St. Petersburg 2

Mit dem Bus vom Campingplatz in die Stadt. In jedem Bus sitzt eine Angestellte, welche die Fahrscheine verkauft. Die Dame hat manchmal ganz gut zu tun, wenn an den Haltestellen mehrere Personen einsteigen - aber niemand entkam ihren Augen und so quetschte sie sich von vorn nach hinten und dann von hinten nach vorn.

Die einfache Fahrt kostet pro Person ca. 60 Rubel, das sind ca. 1,10 €.

Ausgestiegen sind wir an der Metro-Station Avtovo - der Bus brauchte ca. 45 min.
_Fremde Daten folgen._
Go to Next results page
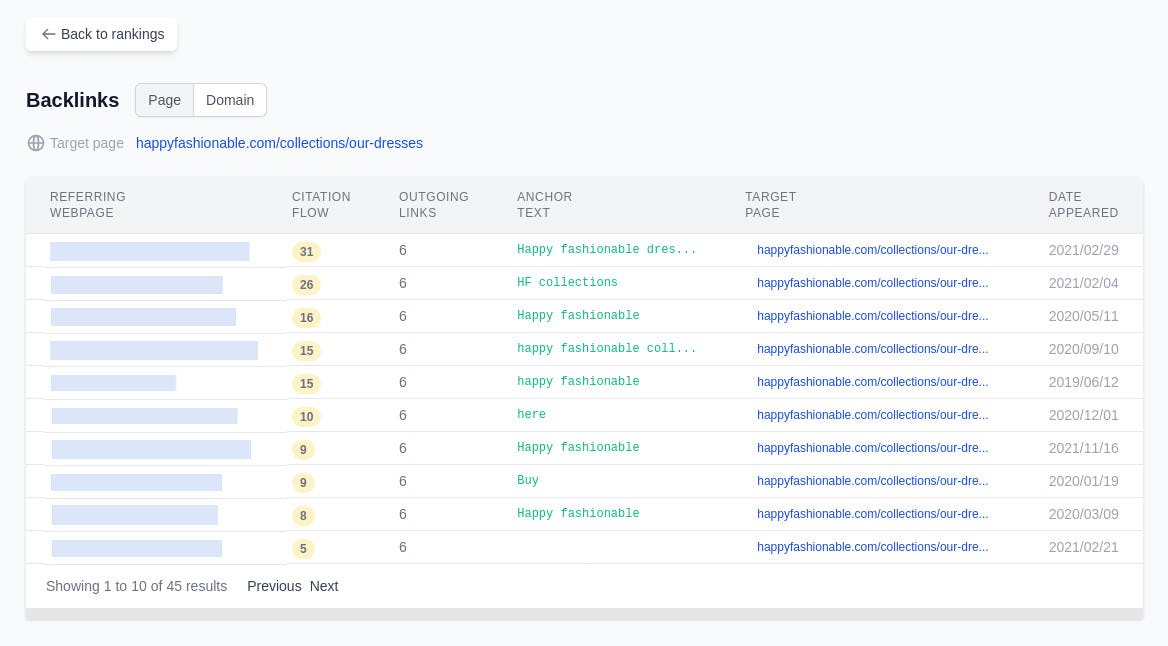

Es war schon interessant auf dem Weg zu U-Bahn. Vereinzelt waren mal Kirchen zu sehen, aber das Hauptaugenmerk fiel auf Hochhäuser in neuerem Stil, aber auch herunter gekommene Plattenbauten. Das hatte mit dem, was wir in St. Petersburg sehen wollen, wenig zu tun. 

Dann immer hinter den Menschen hinterher und hinein in die Metrostation, dort orientieren: wie funktioniert das hier? Es gibt Automaten, in denen man sein Geld versenken kann, aber wieviel? Und wo müssen wir hin?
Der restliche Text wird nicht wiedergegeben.